I miss you. It's been a while since I just sat down with you my dear blog. I feel like I'm not giving you the attention you deserve. I'm not sharing things with you like I should be. It's just been so busy over here and I feel like I'm letting you down. Like you sit here and wait for me to pop onto your dashboard and tell you something exciting, but there's really nothing exciting to tell.
Except that I ate a frozen light Twinkie a little while ago and it tasted to good I immediately wanted another.
And that on Monday I finally went back to the ENT and begged him to slice a hole in my eardrum and suck out the gunk in my ear so I could get some of my hearing back.
And then on Tuesday Tukey got strep and puked in the doctor's office, and then the grocery store, and then in my bed.
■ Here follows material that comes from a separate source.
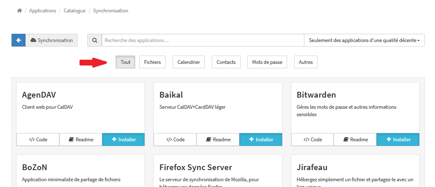Viewport: 435px width, 187px height.
Task: Select the Autres category filter
Action: coord(306,62)

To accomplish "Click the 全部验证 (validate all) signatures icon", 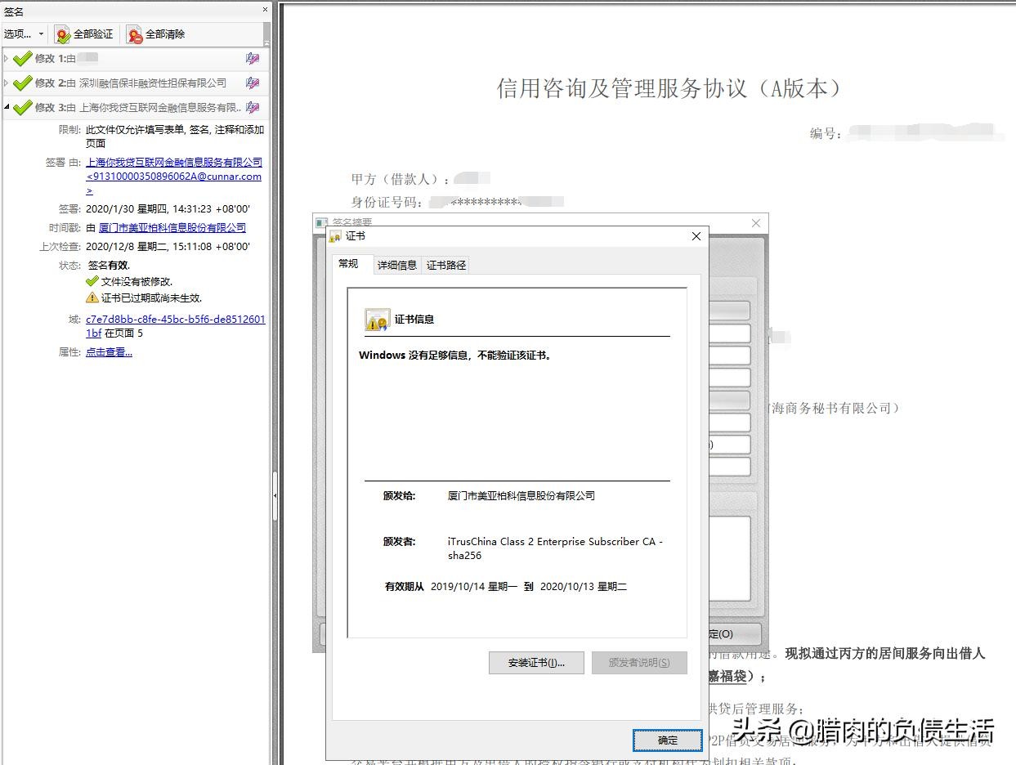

So, you see, dear Blog, I'm not ignoring you on purpose, and it's just not you I'm ignoring. It's lots of things! I ignore myself a lot too! I haven't taken a nice healthy walk and we've had 70-degree weather here for the last three days, but how can I go outside when I've been sick and now Tukey is sick. And now it doesn't matter cuz the weather is turning to crap, and that means my attitude is gonna turn to crap too. So there's that.
And I haven't been to yoga.
And the house is a disaster. I've neglected the laundry, but that's typical. I've neglected my husband. We are two ships that pass in the night. Every day and every night. My kids come and go. I wake, I contemplate a shower. Most days I reject that shower. Although today I succumbed to my stinkiness and took one.
And then there's that FACEHELL thing. I think it's trying to drag me away from you, my dear blog. But I won't let it suck me away. I do like it. It's nice to connect with old friends, and new friends, and blog readers. I love seeing photos from the people I 'know' but don't know. But my heart belongs to you blog. After all, we've been together almost FOUR years!
Yes, it'll be four years next month. You and me, my little blog. I won't let you down. You haven't let me down. You've been here for all my bitching and venting and whining and crying, and all my photo sharing and story-telling and griping and all that crap.
So I will try not to let you down blog.
Because I love you. I'll try not to stay away too long.